One-in-two people are likely to develop cancer, according to new research. With advances in genomics, can we improve the outcomes?
A recent study estimated that one in two people born after 1960 in the UK would be diagnosed with some form of cancer during their lifetime. While this is scary, the encouraging flip-side is that half of us should escape, writes Alain Li Wan Po.
Over a hundred years ago the Nobel Prize winner Paul Ehrlich suggested that the molecular surveillance exerted by our immune system, referred to as immunosurveillance, was what protected us from cancer. Defective cells more likely to develop into renegade cancer cells are recognised by our immune cells and are marked for destruction. We also now know that DNA repair systems encoded by tumour suppressor genes form another layer of protection by acting as guardians of our genome. The breast cancer genes BRCA1 and BRCA2 that regularly hit the headlines, as was the case when Angelina Jolie announced her predicament, are just two such genes.
Mounting a defence
As a defence system, our immune system has to recognise helpful from disease-causing microbes, and healthy cells from defective and disease-causing cells. Failure to do this effectively leads to auto-immune diseases, to abnormal reactions to drugs and to potentially life-threatening responses to infection, such as the effects of Ebola virus.
It is no surprise, then, that the pharmaceutical industry and research funders worldwide have invested huge sums in research aimed at controlling the immune system for therapeutic ends. These investments are now yielding rich rewards, frequently thanks to genomic insights.
The immune system responds to foreign bodies such that any subsequent exposures to the same invader elicit rapid recognition. This is based on immune ‘memory’ of three-dimensional surface proteins known as epitopes; immune recognition induces speedy formation of specific defence molecules. These are the B and T cells of the adaptive immune system; activated B cells create antibodies to bind specifically to and neutralise the target invaders, and T cells destroy them.
These immune capabilities form the basis of serum therapy (as used to treat some Ebola cases from the current West African epidemic) and prophylactic vaccines, also prominent in the news owing to recent outbreaks of measles in the United States following reduced vaccine uptake.
Cancer cells as Trojan horses
Although the immune system can identify and destroy cancer cells, these cells evolve over time by ongoing genetic mutation to actively evade the immune system by inducing a phenomenon known as host tolerance. They do this by displaying surface molecules that inactivate T cells, acting as Trojan horses. These same mechanisms are used by the immune system to recognise host or ‘self’ molecules, preventing the development of auto-immune diseases.
An approach to counter this immune tolerance caused by cancer cells is to block the inhibitory signals. This and other similar avenues are so promising that the leading journal Science recognised cancer immunotherapy as the 2013 breakthrough of the year.
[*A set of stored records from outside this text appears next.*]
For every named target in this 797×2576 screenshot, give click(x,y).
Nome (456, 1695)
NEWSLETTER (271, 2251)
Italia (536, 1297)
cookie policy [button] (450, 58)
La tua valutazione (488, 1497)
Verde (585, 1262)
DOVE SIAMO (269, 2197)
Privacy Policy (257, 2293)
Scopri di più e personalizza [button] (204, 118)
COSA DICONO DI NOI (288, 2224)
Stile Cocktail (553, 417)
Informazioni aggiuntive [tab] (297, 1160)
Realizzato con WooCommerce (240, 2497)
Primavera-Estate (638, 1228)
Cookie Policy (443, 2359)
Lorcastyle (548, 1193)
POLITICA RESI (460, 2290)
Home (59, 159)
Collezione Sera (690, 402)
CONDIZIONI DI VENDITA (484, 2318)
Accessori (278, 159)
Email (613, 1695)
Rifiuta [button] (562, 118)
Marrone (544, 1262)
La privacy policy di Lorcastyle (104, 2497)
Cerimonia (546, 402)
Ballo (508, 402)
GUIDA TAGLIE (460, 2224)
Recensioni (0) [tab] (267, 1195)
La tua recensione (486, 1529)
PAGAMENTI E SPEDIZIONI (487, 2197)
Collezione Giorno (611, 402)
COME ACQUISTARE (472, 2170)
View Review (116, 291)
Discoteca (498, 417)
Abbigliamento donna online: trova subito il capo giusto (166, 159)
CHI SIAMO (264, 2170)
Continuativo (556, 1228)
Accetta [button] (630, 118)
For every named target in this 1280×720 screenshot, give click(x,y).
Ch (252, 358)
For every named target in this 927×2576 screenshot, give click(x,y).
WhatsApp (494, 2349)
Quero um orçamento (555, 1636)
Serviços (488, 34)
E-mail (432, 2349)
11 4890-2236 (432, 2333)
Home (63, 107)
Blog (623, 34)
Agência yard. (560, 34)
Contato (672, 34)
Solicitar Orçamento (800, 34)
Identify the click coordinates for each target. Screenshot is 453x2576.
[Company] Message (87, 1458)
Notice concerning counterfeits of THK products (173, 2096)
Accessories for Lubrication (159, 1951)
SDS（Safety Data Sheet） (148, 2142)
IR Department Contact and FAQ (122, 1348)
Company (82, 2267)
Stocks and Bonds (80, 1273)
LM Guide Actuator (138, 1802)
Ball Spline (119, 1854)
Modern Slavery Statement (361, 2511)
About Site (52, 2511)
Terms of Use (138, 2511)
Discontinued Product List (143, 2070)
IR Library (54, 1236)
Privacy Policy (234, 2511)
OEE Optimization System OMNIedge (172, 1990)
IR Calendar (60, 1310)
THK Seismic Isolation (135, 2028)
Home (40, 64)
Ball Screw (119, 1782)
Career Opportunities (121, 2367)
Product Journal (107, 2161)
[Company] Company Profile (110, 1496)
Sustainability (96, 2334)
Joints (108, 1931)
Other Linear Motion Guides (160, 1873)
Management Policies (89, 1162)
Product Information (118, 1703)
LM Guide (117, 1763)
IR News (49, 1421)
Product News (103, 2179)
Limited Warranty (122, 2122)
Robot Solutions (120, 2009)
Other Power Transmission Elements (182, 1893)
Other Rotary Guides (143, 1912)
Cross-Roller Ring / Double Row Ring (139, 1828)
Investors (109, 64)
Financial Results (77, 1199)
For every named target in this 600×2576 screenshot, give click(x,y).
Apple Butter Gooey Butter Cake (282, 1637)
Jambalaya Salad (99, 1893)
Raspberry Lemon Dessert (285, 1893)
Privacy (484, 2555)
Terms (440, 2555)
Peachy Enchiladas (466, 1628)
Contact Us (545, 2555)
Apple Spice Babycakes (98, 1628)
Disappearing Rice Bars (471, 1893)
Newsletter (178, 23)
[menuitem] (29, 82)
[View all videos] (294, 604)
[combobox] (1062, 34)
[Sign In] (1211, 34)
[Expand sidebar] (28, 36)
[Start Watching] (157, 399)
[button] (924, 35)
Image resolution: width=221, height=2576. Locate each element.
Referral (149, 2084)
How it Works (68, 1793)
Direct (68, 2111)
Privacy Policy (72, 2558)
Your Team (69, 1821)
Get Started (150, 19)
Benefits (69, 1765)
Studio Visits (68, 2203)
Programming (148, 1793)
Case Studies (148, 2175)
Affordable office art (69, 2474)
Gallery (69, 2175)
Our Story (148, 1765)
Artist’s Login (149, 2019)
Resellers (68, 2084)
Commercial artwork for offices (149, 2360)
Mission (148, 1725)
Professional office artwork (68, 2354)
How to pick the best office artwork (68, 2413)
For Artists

Highly specific blockage of inhibitory signals to T cells has yielded exciting results in the clinic: two monoclonal antibody drugs acting through this mechanism and known as immune check-point inhibitors have been licensed for the management of advanced melanoma; ipilimumab in March 2011 and nivolumab in December 2014. Each drug targets a different T cell co-receptor to block their activation, and has been shown to provide a survival benefit.
In one trial of nivolumab in metastatic melanoma, 73% of the subjects given the monoclonal antibody were still alive at one year compared with 43% of those given the normal dacarbazine treatment.
That the battle is not won is shown by the fact that 5.1 months into the trial, 50% of the patients showed disease progression even on nivolumab, and 27% of the patients given the drug still died by the end of year one. Combination therapy improves outcomes, but only marginally, and increases the cost, which is already unaffordably high for most people and healthcare systems.
Can those most likely to benefit from immunotherapy be identified? If so, immunotherapy could be personalised, its cost-effectiveness improved, and those unlikely to benefit spared its adverse effects and the lost opportunity to be treated with alternative agents. No robust predictor of response to immunotherapy is yet available, but a recent genomic study yielded promising results.
Cancer cells mutate rapidly, and in doing so develop new traits that allow them to hide from the immune system and acquire invasive properties. However, they also generate a whole host of different surface markers that can be recognised as new epitopes (also called neoepitopes or neoantigens) by immune cells.
It would appear that when these markers mimic those of microbes, the cancer cells become more vulnerable to recognition by antibodies directed against the co-receptors on the T cells. This predilection may have evolved over evolutionary time or by more recent exposure to microbes with similar surface proteins to those of cancer cells, or both. Insight into these mechanisms should enable the design of more effective cancer immunotherapy, and perhaps even of prophylactic cancer vaccines.
Cancer immunotherapy is effective. The remaining question is the extent to which it can be made more effective; genomic studies are likely to help find the answers.
Alain Li Wan Po is editor-in-chief of the Journal of Clinical Pharmacy and Therapeutics, and is a fellow of the Royal Pharmaceutical Society and the Royal Statistical Society. Alain has written more than 100 papers in scientific and medical journals, and authored several books including Genomic Medicine: 101 Keynotes and Concepts.